Впоследствии русского поэта спросили: «Когда вы впервые приехали в Соединенные Штаты, что вас больше всего поразило? Говорили, что многие ваши ожидания были почерпнуты из Фроста, что Америка казалась вам более сельской страной, чем оказалось на деле». Он ответил: «Нет, не более сельской, я думал, что люди менее шумны, не столь истеричны, более сдержанны, более скромны на язык»[19]. Несомненно, именно эти качества – сдержанность и достоинство – Бродский разглядел в человеке, с которым познакомился задолго до своего приезда в США, еще в Ленинграде в августе 1967‑го, – в том, кто стал его первым серьезным переводчиком на английский.
Когда я его интервьюировала, Джордж предложил вынести в эпиграф фразу писателя Игоря Ефимова: «Каждый, кто был связан с Бродским, знает, что думать и говорить о нем он обречен до конца дней своих»[20]. И, помедлив, добавил: «Как-никак, это относится к нам обоим».
Глава 1. Роман с русским языком
Синтия Хэвен. Вы переводили не только поэта-нобелиата Иосифа Бродского, но и Анну Ахматову, Марину Цветаеву, Бориса Пастернака и других, ваши переводы часто хвалили. Вы страстно, на всю жизнь полюбили Россию, но истоки этой любви имеют отношение, как ни странно, к культуре Германии. Расскажите нам эту историю.

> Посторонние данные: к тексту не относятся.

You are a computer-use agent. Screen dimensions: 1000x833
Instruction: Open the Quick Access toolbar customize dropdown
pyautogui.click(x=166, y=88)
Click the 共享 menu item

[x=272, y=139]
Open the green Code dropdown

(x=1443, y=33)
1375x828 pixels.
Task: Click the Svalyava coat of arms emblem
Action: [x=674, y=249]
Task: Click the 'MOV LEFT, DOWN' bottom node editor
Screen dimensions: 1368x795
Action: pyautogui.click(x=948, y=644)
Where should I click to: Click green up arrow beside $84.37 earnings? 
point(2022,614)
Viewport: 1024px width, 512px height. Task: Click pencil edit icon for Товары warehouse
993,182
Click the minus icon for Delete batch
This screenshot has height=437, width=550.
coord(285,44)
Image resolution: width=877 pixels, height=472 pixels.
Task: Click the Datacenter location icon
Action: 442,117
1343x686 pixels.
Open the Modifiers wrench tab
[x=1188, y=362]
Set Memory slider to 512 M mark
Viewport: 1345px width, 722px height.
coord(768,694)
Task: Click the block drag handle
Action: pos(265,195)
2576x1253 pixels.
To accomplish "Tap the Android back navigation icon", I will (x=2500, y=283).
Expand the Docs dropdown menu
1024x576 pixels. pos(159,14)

Джордж Клайн. В старших классах средней школы я три года изучал немецкий язык и ко времени поступления в колледж уже читал немецкую поэзию. Я до сих пор считаю лирику Гёте самым лучшим, что есть в поэзии на всех языках мира.
Вдобавок моим первым преподавателем русского языка – после войны, в течение одного весеннего семестра – был Андре фон Гроника, профессор немецкой литературы. Тогда я доучивался в бакалавриате[21] в колледже Колумбийского университета. Фон Гроника родился в Москве, его отец был прибалтийский немец, а мать – русская. Он был трилингв, причем английским владел почти безукоризненно. Позднее я прослушал его превосходный курс лекций о Гёте и Шиллере.
Итак, мой роман с русской поэзией начался давным-давно, когда в 1947–1949 годах я был аспирантом Колумбийского университета в Нью-Йорке.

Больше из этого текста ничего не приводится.